- Mascalzone Latino Audi Team

Career
- Yacht club: Club Nautico di Roma
- Established: 2002
- Nation: Italy
- Team principal(s): Vincenzo Onorato
- Skipper: Gavin Brady

Yachts
- Sail no.: Boat name
- ITA–90: ITA 90
- ITA–99: ITA 99

= Mascalzone Latino =

Yacht racing team

Mascalzone Latino is a yacht racing team that competes in America's Cup style sailing out of the yacht club Club Nautico di Roma.

==2007==
Known as Mascalzone Latino-Capitalia Team and at that time also representing Reale Yacht Club Canottieri Savoia, the team first competed at the Louis Vuitton Cup 2007, the challenger series held prior to the 2007 America's Cup.

==Louis Vuitton Trophy==
They intended to compete in the Louis Vuitton Pacific Series in 2009 but withdrew due to financial concerns.
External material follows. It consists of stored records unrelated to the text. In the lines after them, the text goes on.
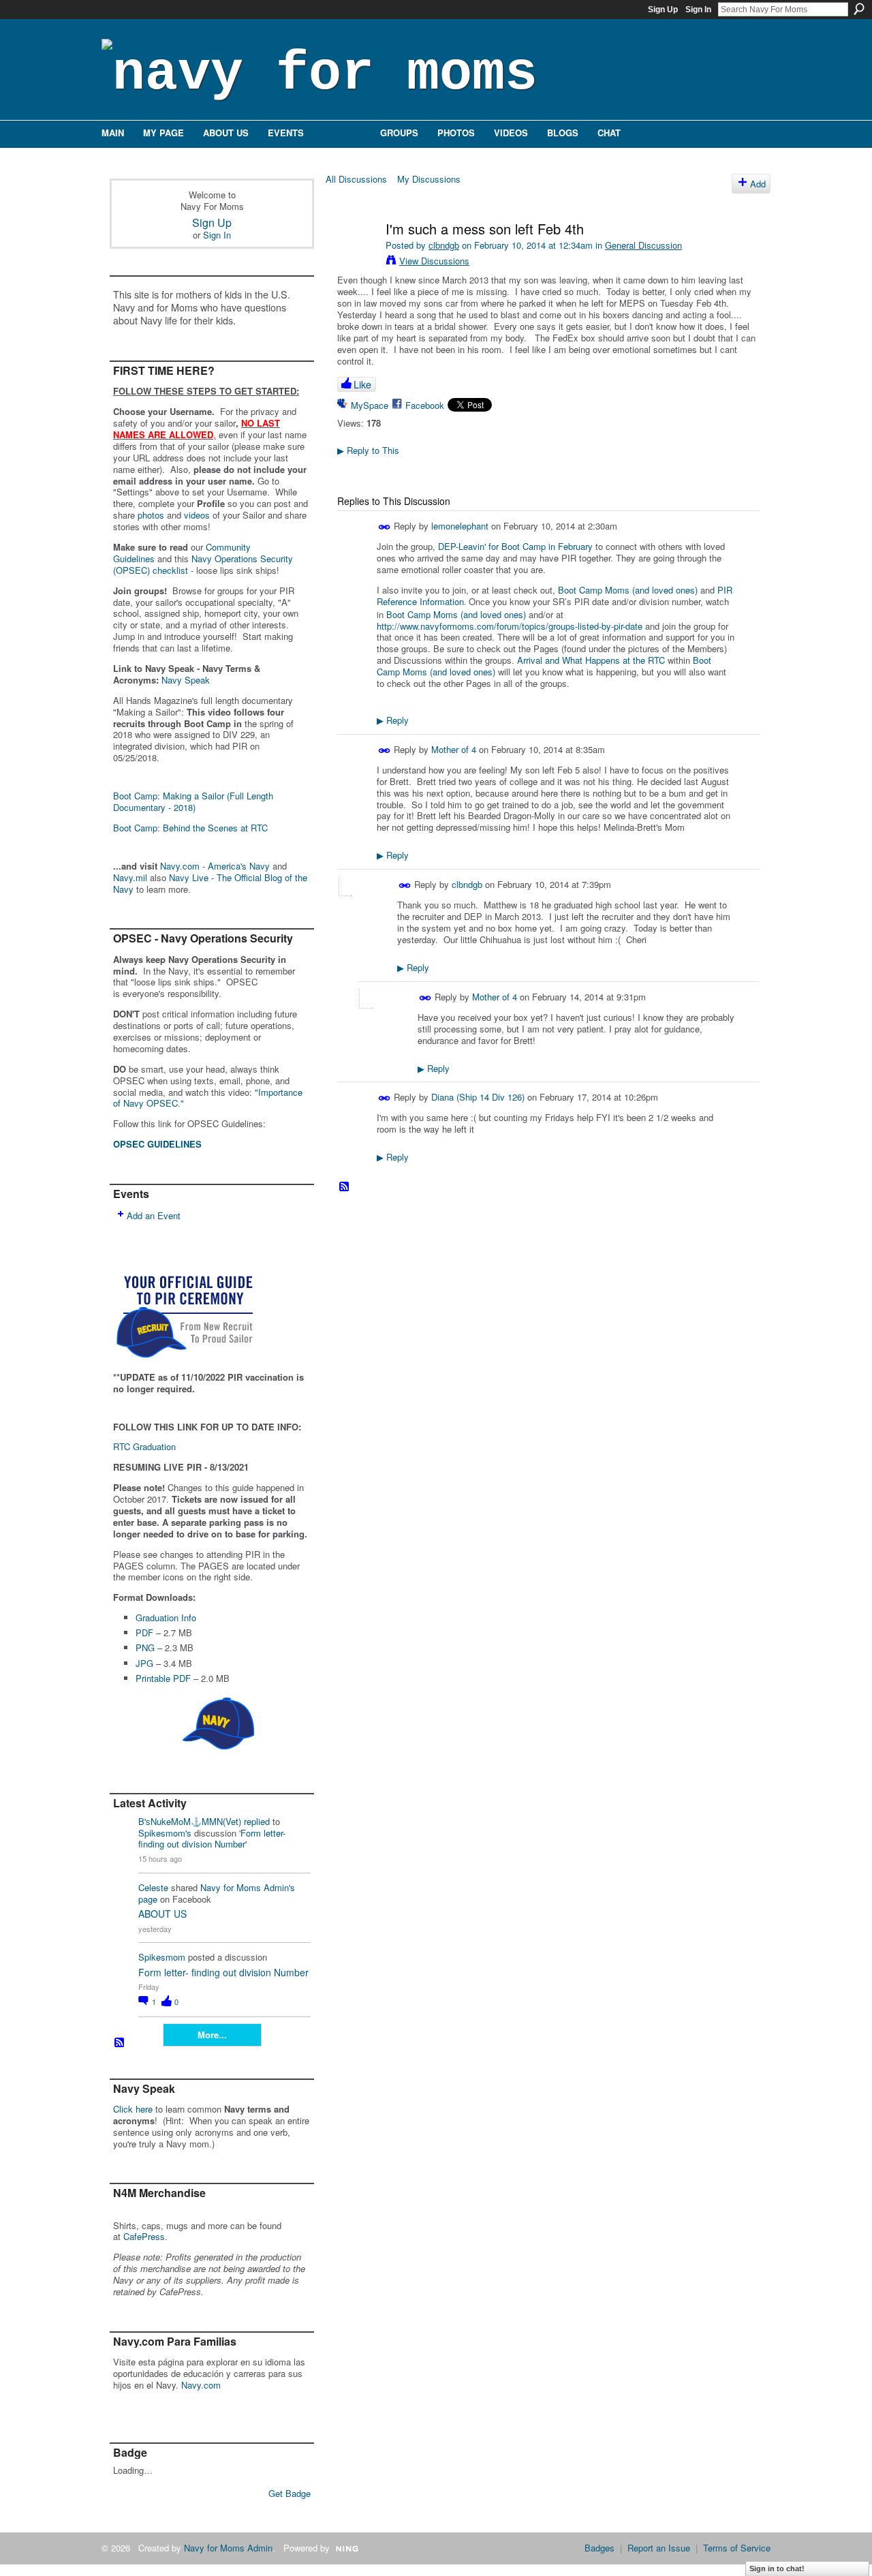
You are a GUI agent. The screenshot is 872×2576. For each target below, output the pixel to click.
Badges (599, 2547)
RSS (120, 2043)
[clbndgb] (355, 257)
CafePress (144, 2236)
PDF (144, 1632)
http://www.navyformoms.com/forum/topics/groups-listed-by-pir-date (509, 625)
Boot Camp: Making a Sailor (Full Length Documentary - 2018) (193, 801)
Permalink (384, 527)
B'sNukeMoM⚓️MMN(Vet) (189, 1821)
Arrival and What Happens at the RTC (591, 660)
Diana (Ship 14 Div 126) (478, 1096)
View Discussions (434, 260)
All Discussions (356, 178)
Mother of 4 (453, 749)
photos (151, 514)
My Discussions (429, 178)
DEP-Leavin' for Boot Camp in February (515, 546)
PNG (145, 1647)
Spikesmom (161, 1956)
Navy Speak (185, 679)
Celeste (153, 1887)
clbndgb (444, 245)
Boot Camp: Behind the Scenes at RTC (190, 827)
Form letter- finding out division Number (211, 1838)
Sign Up (663, 9)
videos (197, 514)
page (147, 1898)
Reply (393, 720)
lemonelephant (459, 525)
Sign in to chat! (777, 2568)
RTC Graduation (144, 1446)
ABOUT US (162, 1913)
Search (859, 9)
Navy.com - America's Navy (215, 865)
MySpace (369, 405)
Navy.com (201, 2384)
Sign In (698, 9)
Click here (133, 2108)
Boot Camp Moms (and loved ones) (628, 589)
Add (758, 183)
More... (212, 2034)
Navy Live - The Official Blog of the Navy (210, 883)
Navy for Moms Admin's (247, 1887)
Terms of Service (736, 2547)
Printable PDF (163, 1678)
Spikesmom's (164, 1832)
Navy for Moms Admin (228, 2547)
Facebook (424, 405)
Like (362, 384)
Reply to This (368, 450)
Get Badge (289, 2493)
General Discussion (643, 245)
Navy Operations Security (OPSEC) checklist (203, 564)
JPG (144, 1663)
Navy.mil (130, 877)
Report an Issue (658, 2547)
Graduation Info (166, 1617)
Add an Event (154, 1215)
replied (257, 1821)
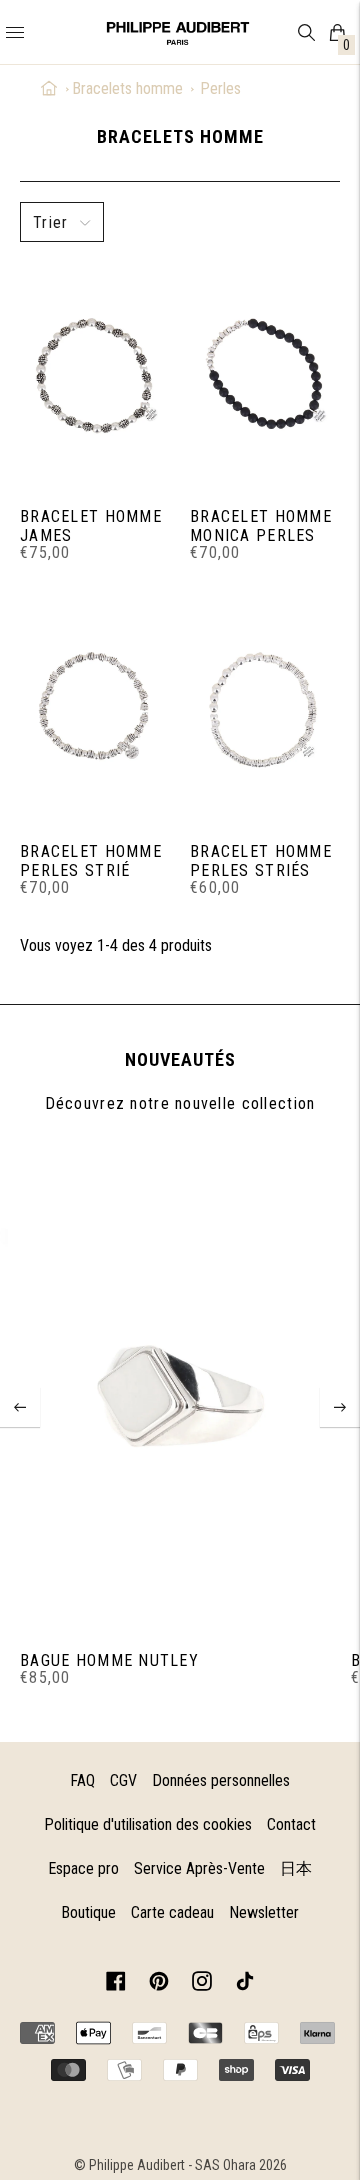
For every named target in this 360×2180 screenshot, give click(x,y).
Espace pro (83, 1868)
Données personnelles (221, 1780)
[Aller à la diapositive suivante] (340, 1407)
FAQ (82, 1780)
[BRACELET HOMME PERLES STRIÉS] (265, 709)
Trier (50, 222)
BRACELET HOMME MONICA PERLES (261, 526)
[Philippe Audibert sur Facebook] (116, 1984)
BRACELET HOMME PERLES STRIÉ (91, 861)
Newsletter (264, 1912)
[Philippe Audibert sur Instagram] (202, 1984)
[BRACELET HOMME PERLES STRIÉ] (95, 709)
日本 (296, 1868)
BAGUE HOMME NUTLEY (109, 1660)
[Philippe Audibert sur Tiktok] (245, 1984)
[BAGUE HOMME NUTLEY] (179, 1392)
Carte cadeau (172, 1912)
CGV (123, 1780)
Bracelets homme (127, 88)
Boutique (88, 1912)
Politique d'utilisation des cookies (148, 1824)
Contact (291, 1824)
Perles (220, 88)
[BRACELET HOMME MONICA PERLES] (265, 374)
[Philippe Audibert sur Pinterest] (159, 1984)
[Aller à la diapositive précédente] (20, 1407)
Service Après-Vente (199, 1868)
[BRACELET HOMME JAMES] (95, 374)
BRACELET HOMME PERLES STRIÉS (261, 861)
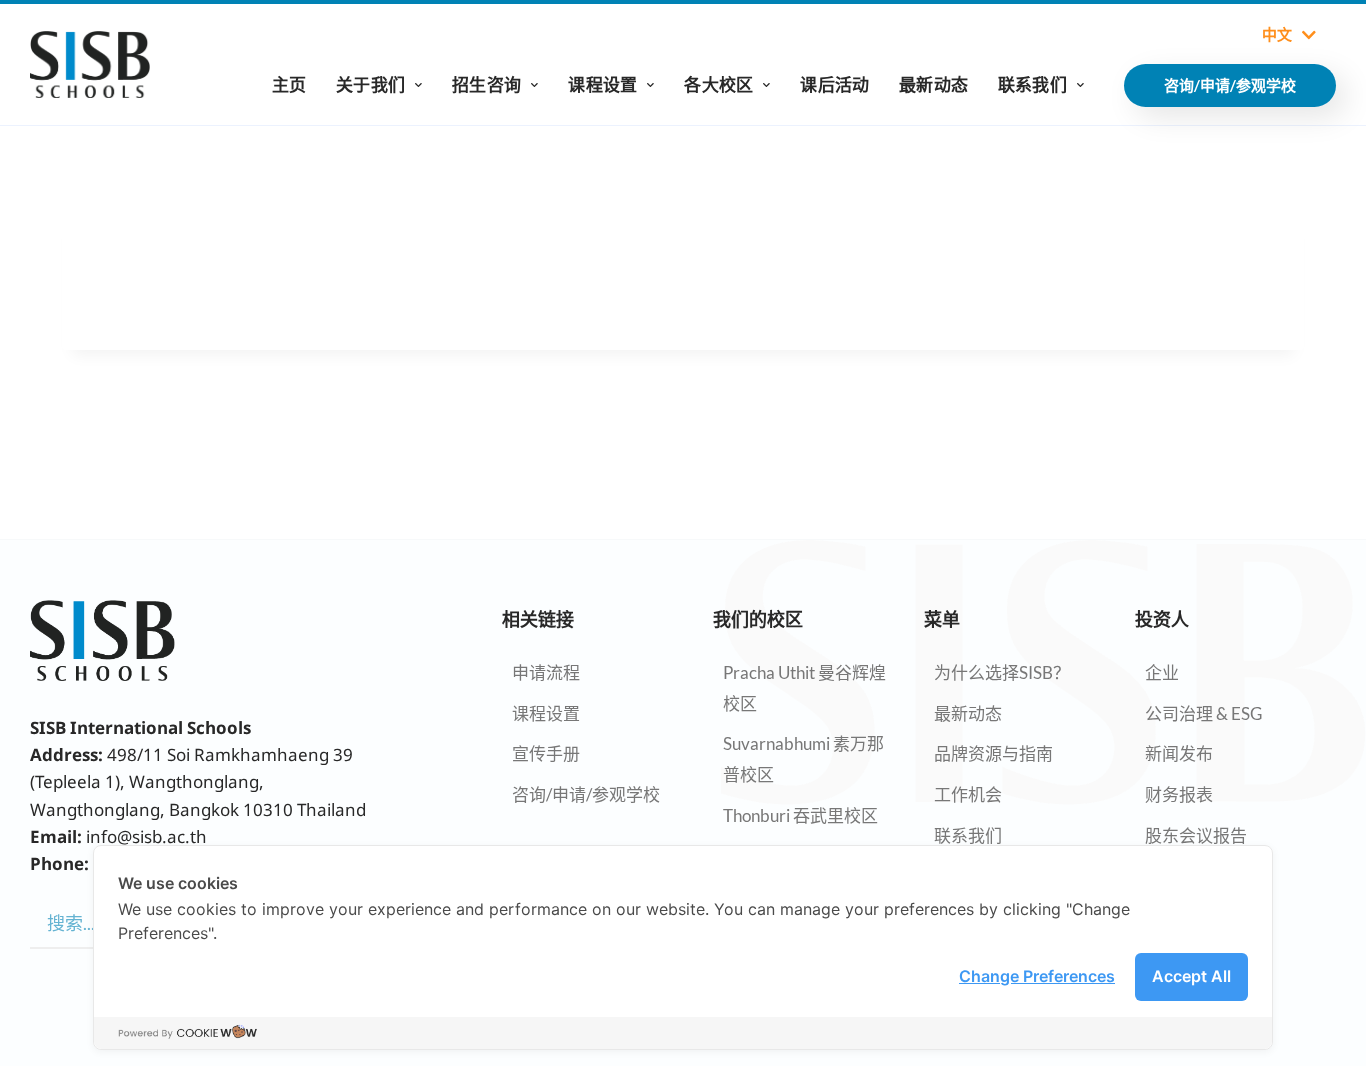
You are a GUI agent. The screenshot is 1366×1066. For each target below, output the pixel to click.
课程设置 (602, 84)
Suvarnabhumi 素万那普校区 (803, 759)
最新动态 (933, 84)
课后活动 (834, 84)
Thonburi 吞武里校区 (800, 815)
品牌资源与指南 (993, 753)
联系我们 (1032, 84)
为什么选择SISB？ (1002, 672)
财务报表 (1179, 794)
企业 (1162, 672)
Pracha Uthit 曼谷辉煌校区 (804, 688)
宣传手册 (546, 753)
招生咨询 (486, 84)
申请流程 (546, 672)
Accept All (1191, 976)
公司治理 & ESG (1203, 713)
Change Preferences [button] (1037, 976)
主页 (289, 84)
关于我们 (370, 84)
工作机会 (968, 794)
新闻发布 (1179, 753)
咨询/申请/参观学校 (586, 794)
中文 (1277, 35)
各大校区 (718, 84)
The team then became involved in the Louis Vuitton Trophy and provided ITA-90 and ITA-99 for the first event in Nice. Mascalzone Latino will host the third event in La Maddalena, Sardinia in co-operation with the Reale Yacht Club Canottieri Savoia.

==2010==
In February 2010 the team announced it cooperation with German automobile manufacturer and long supporter of sailing activities Audi

==34th America's Cup==
On February 15, 2010 Golden Gate Yacht Club announced that they had accepted a challenge from Club Nautico di Roma for the America's Cup. Club Nautico di Roma are the Challenger of Record for the 34th America's Cup and will be represented by their sailing team Mascalzone Latino.

On May 12, 2011, Vincenzo Onorato announced that he was withdrawing Mascalzone Latino from the 34th America's Cup, citing challenges in agreeing with their sponsors on a budget sufficient to fund a competitive team.